Written instruction 1:
Return the passage of the fishing forum thread from "Thats what I" up to and including "ya the tour.", copied word for word.
— begin Page excerpt —
I hate it when the fine art of sarcasm is lost on those without a sense of humor!!!
Keep it up, guys. Some of us "get it".

Stauff


----------



## TheKing (Apr 15, 2004)

Yep, it's at Caesars Creek. I am hoping to get a small group of boats to team up and see if any walleyes and/or saugeyes can be found. There is not enough "good water" time for me to explore it during late spring and summer since it has so much traffic on the weekends, so I thought a group working together might compensate. Its for real. So far 2 boats.


----------



## H2O Mellon (Apr 5, 2004)

fshman, there are lots of Eyes on CJ your right. The problem is fishing for them with out all the preppy momma boy speed boaters & jet skiers not running into ya!


----------



## harrison08 (Oct 4, 2004)

unfortunately, due to my 30th birthday celebration, i will not be able to take you up on the challenge at CC. i have caught several saugeye around the beach area. if you are facing the beach from the water, to the right, there is a spot where the water is 6 feet just out it drops to 8 then beyond that it goes back up to 6. if you can stay in the 8 foot of water, the saugeye hit on almost every pass. cant help on anywhere else to catch them though. good luck and let me know what happens.

Harrison .......................WHO DEY?


----------



## Nightprowler (Apr 21, 2004)

Hey
I was on CC thursday evening (9/29), and a fella at the boat ramp said dnr was shocking earlier that day. He said they had some monster walleye / saugeye. He said he saw them on the point across from southshore ramp. I only caught 1 perch around the island on that trip after the cold front. The wind was really whippin. How can I find out the results of these shockings? 
Sunday would work for me on the challange. Just let me know...
Prowler


----------



## TheKing (Apr 15, 2004)

I was thinking of meeting at the campground boat ramp, but any ramp will do (I think). Wanted to meet up before (early) and after to get reports. Let me know if you think you'll be there and any info on timing.


----------



## fshman_165 (May 26, 2004)

Hey Mellon,

Thats what I call em. I generally go out through the week to escape the madness. I was out today, when I launched I counted 3 fishing boats, including me, and NO pleasure boaters     Fall weekdays!!!!! Ya need to hit CJ sometime and fish out of my boat. I'd be glad to give ya the tour. 
Walleye fishing has been spotty. We pulled a few out of the trestle Sunday Night. Vertical jigging spoons (13 to 15 fow), Gold with green/red prism tape were the ticket.
— end Page excerpt —
— begin Material shown —
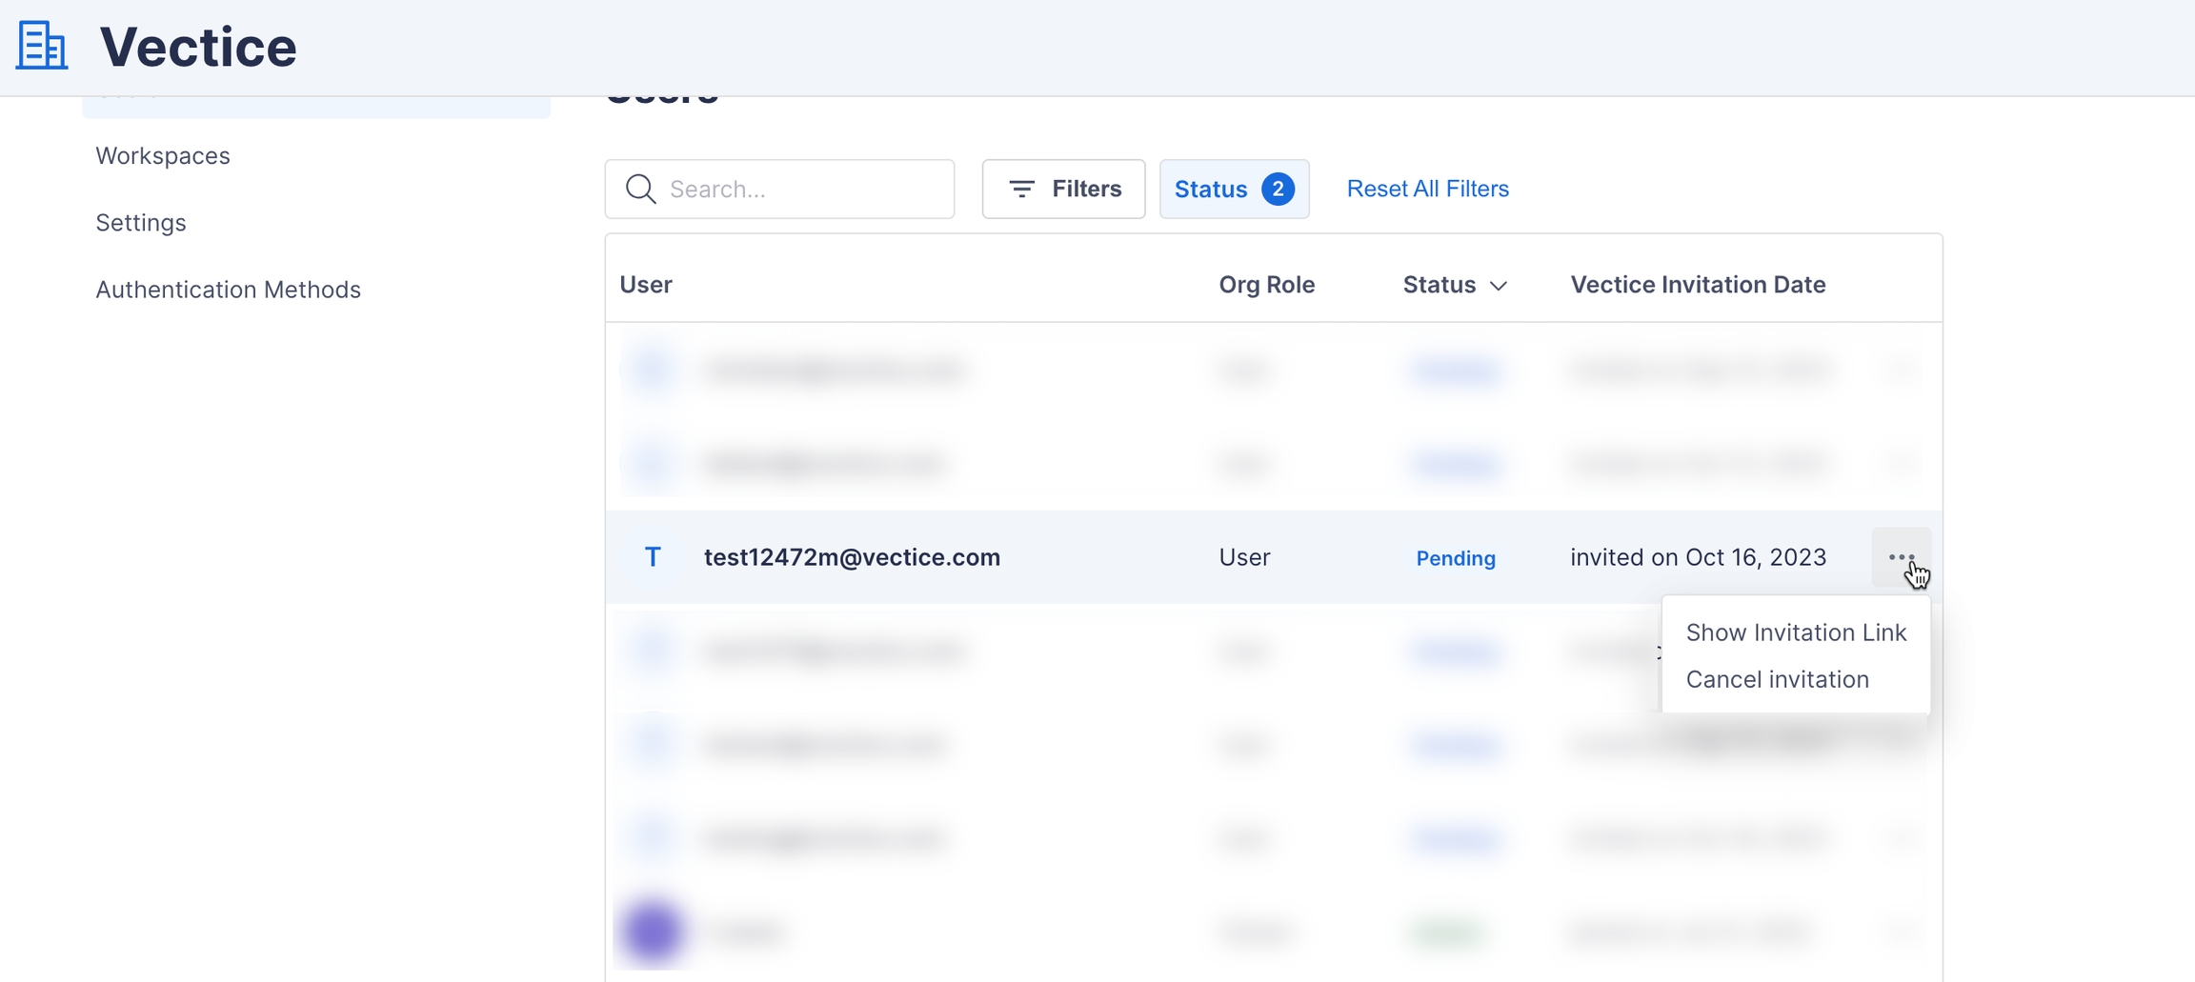Go to Settings in the sidebar
2195x982 pixels.
141,222
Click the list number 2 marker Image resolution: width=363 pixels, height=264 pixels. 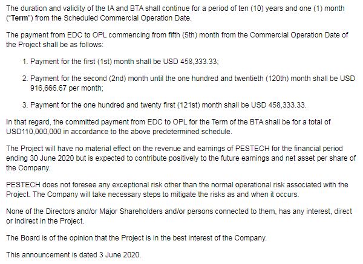25,79
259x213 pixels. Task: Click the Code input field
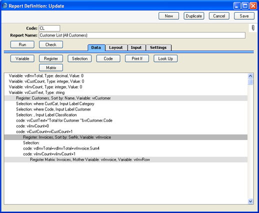pos(50,28)
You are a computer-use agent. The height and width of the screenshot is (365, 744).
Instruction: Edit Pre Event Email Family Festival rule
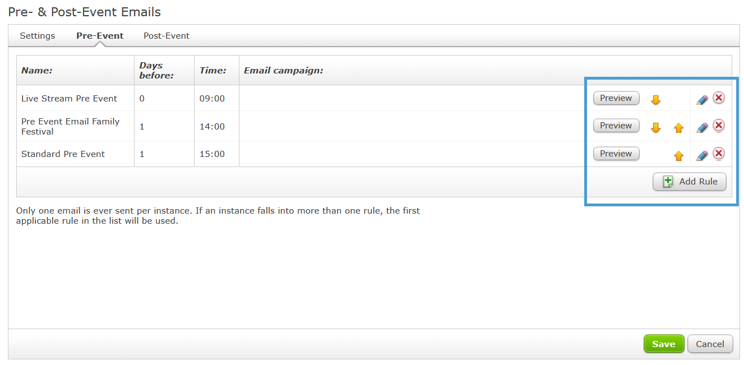tap(702, 128)
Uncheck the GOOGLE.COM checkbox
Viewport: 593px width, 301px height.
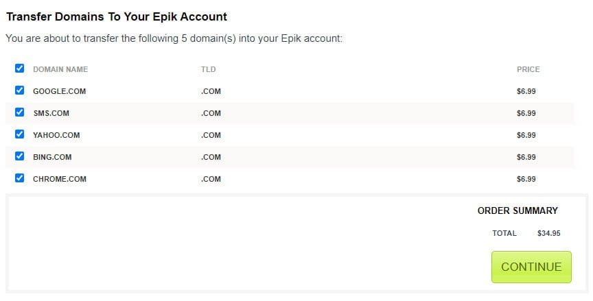click(19, 91)
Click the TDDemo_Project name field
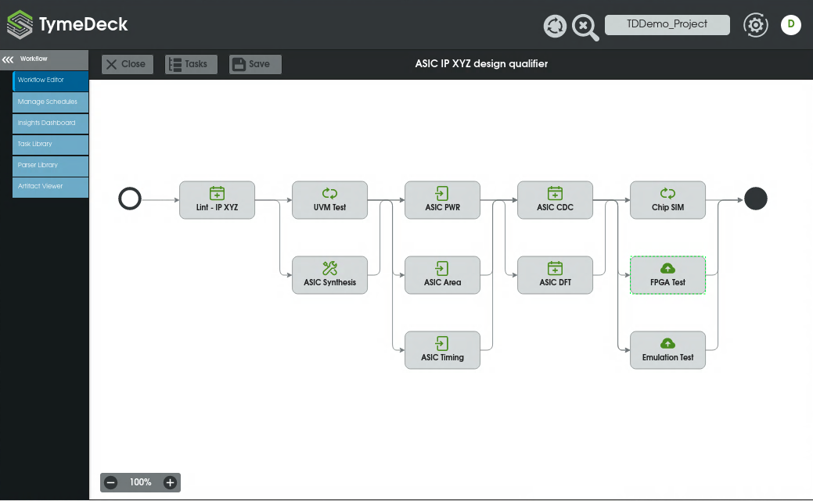813x501 pixels. (667, 24)
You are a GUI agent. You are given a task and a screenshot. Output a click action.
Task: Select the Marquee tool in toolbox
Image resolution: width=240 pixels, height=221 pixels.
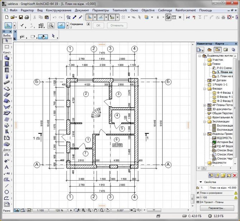click(x=7, y=47)
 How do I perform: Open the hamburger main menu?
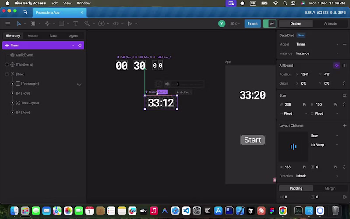7,24
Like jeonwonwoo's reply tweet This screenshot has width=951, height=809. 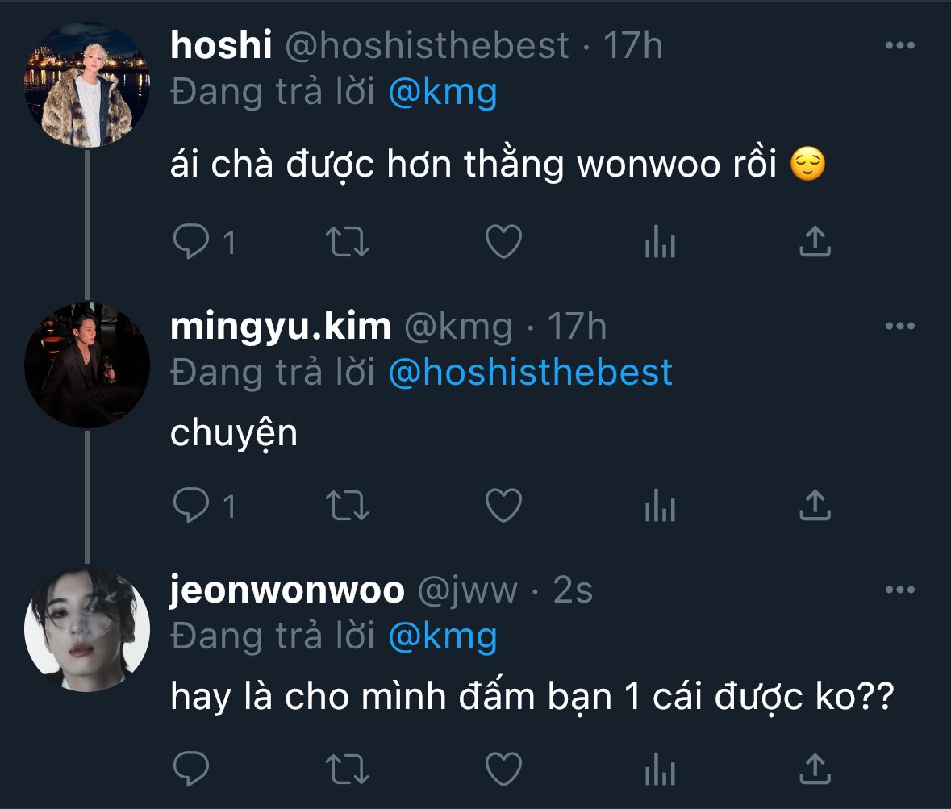coord(504,769)
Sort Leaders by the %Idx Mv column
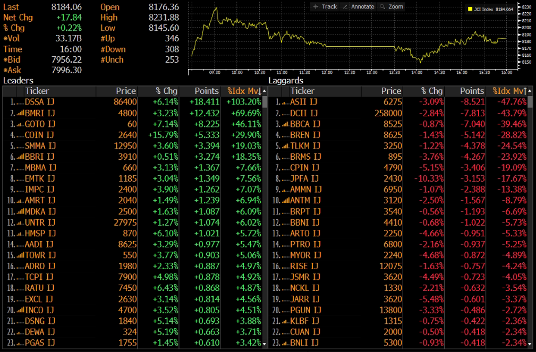This screenshot has width=536, height=352. [x=244, y=91]
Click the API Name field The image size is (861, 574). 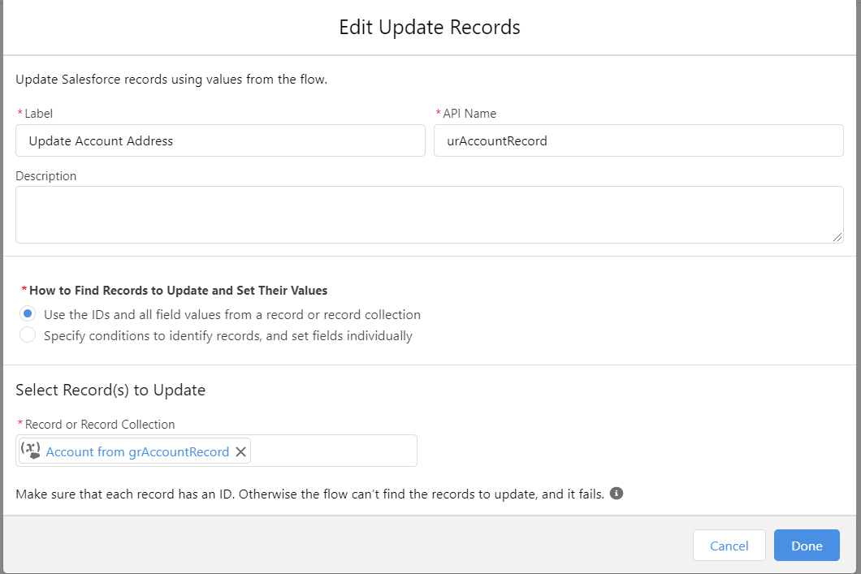click(x=640, y=140)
— end Material shown —
Written instruction 2:
Please rewrite the entries from the line with "259x213 pixels. Task: Click" up to and including the line with "click(19, 91)" as a Markdown table with the columns Row and Line, numbering each line and skipping blank lines. Leave the pictures out.

Written answer 1:
Thats what I call em. I generally go out through the week to escape the madness. I was out today, when I launched I counted 3 fishing boats, including me, and NO pleasure boaters     Fall weekdays!!!!! Ya need to hit CJ sometime and fish out of my boat. I'd be glad to give ya the tour.

Written answer 2:
| Row | Line |
|---|---|
| 1 | 259x213 pixels. Task: Click the Code input field |
| 2 | pos(50,28) |
| 3 | You are a computer-use agent. The height and width of the screenshot is (365, 744). |
| 4 | Instruction: Edit Pre Event Email Family Festival rule |
| 5 | tap(702, 128) |
| 6 | Uncheck the GOOGLE.COM checkbox |
| 7 | Viewport: 593px width, 301px height. |
| 8 | click(19, 91) |